THE crew of an Australian air force P3 Orion spy plane reported that bad weather hampered its search for boats carrying asylum-seekers on the day a vessel sank, drowning 353 men, women and children.

The crew admitted the setback to superiors after the plane flew low off the Indonesian coast on the morning of October 19, only hours before the boat dubbed Siev X capsized in the area.

The P3's official post-flight report concluded that bad weather had given the plane a lower-than-usual "75 per cent probability of detection" of all boats in the key search zone called "Charlie Northwest", where Siev X is likely to have sunk.

On that flight, the crew detected by radar and visual sighting 22 fishing vessels and eight merchant ships in its patrol zone - but not the ill-fated Siev X.

The P3 also detected seven ships in nearby Indonesian waters, but could not visually identify them. Despite this gap in surveillance caused by the weather, the navy, which directed the surveillance operations, did not order another P3 into "Charlie Northwest" until the following day, October 20.

The Weekend Australian has revealed that on the morning of October 20 - as survivors still clung to the wreckage of Siev X - a P3 flight passed over the area but, not knowing of the tragedy, did not spot any survivors.

The Australian Government will provide a Senate committee with full details of its surveillance of the waters between Indonesia and Christmas Island at the time of the Siev X tragedy.
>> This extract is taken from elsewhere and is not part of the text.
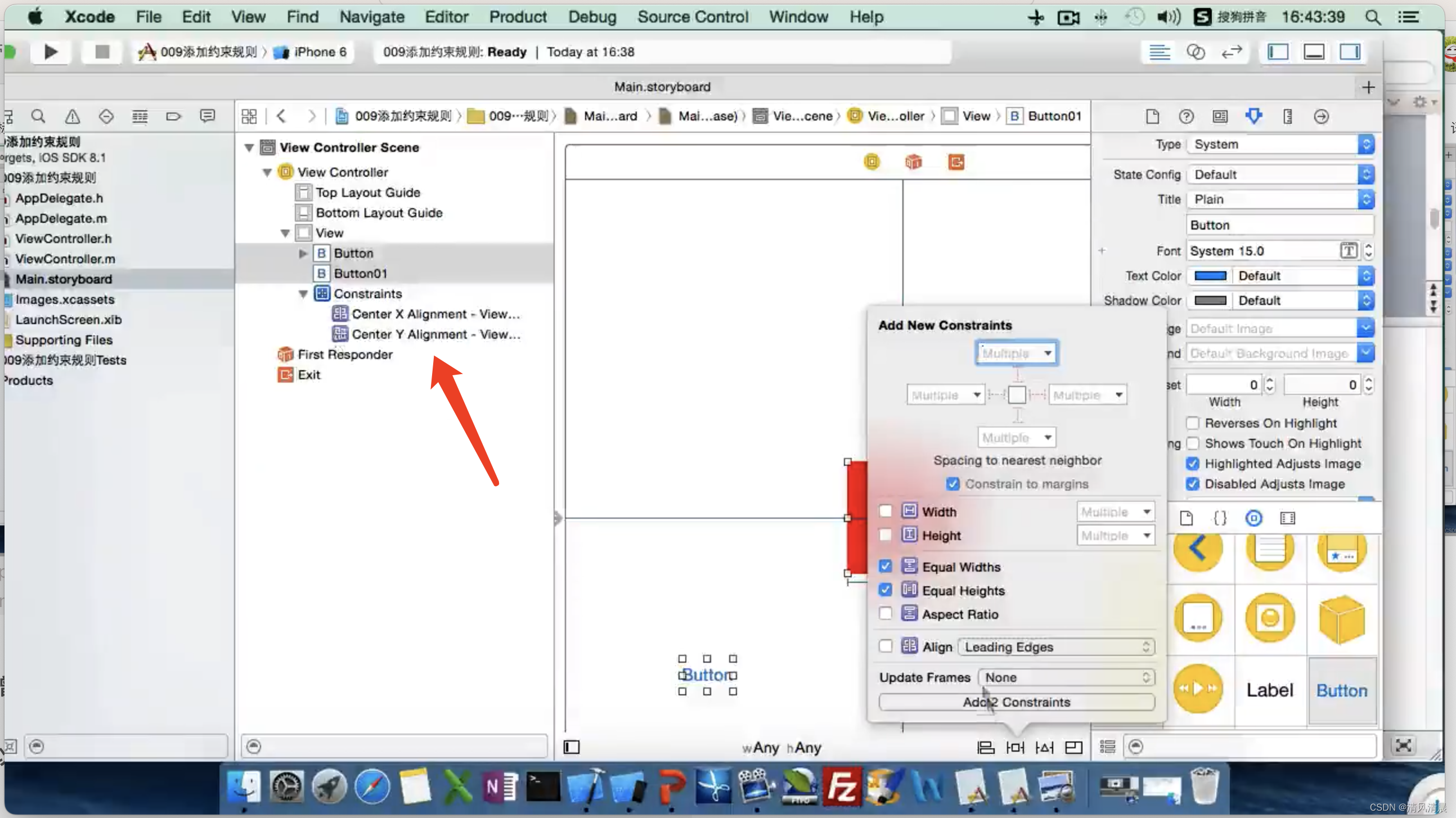This screenshot has height=818, width=1456.
Task: Select the Multiple spacing top dropdown
Action: click(1015, 352)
The Government hopes that evidence will debunk claims the navy turned a blind eye to the fate of the Siev X and its human cargo.

The navy has been on the defensive over the Siev X tragedy after it was revealed last month that it received a spate of intelligence reports that the boat had departed Indonesia for Christmas Island and was dangerously overloaded.
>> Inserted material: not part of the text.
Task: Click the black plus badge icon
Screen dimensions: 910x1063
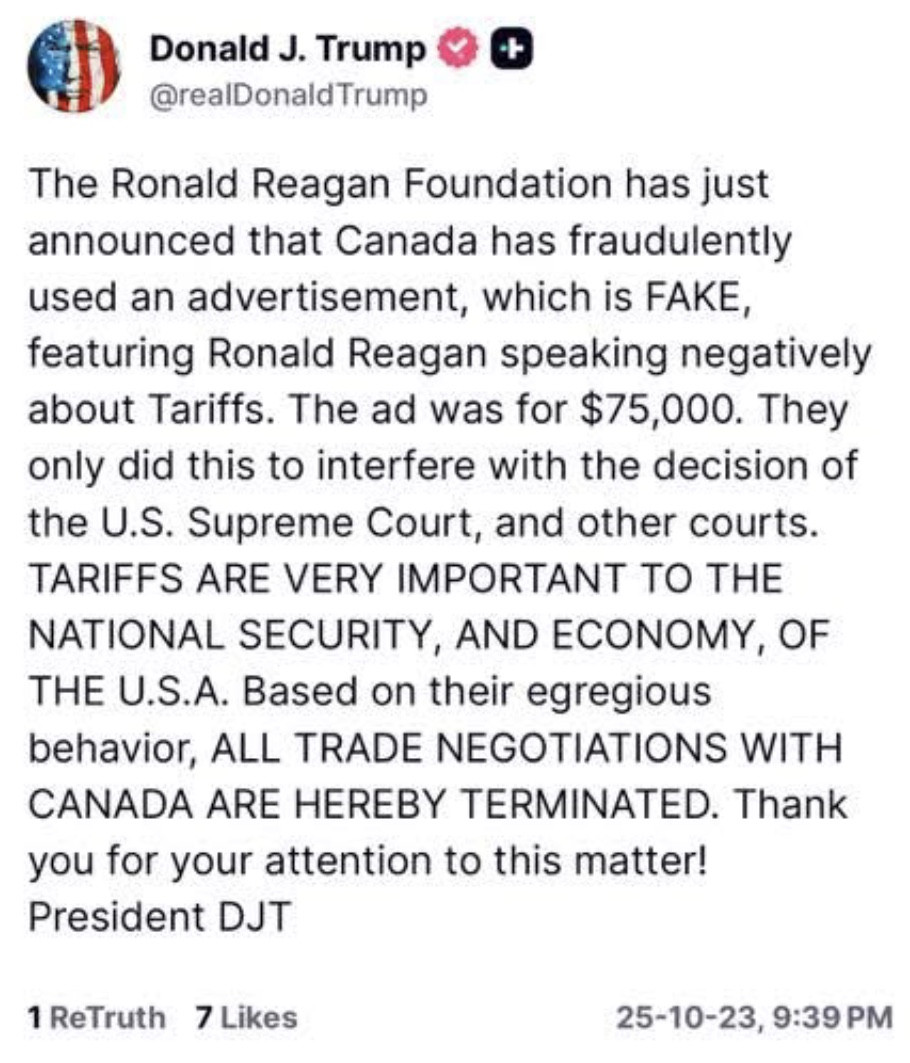Action: pyautogui.click(x=511, y=47)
The navy has admitted it dismissed this intelligence as inconclusive, and chose not to step up its routine daily surveillance of the area to search specifically for the SIEV X.
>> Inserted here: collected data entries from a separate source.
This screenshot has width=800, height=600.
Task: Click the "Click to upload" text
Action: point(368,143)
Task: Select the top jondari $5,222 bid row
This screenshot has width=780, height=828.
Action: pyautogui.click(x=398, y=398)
Prime Minister John Howard has described as "outrageous" suggestions that the navy did not do all it could to prevent the SIEV X tragedy.

Defence sources yesterday said the P3 planes that failed to spot the SIEV X sinking and its aftermath on October 19 and 20 flew between 1000 and 1500 feet.

SIEV X sank in the vicinity of Charlie Northwest on the afternoon of October 19, five hours after the P3 patrol left the area.

At least 44 of the survivors were still alive in the water the following morning, October 20, when another P3 flight came through the area.

On the same morning the navy received a detailed intelligence report - the second in two days - that SIEV X had left Indonesia for Christmas Island. The report added that SIEV X was grossly overcrowded with up to 400 people aboard.

The new navy chief Rear Admiral Chris Ritchie told a Senate committee last month that there was no reason to change the navy's surveillance pattern to search for SIEV X.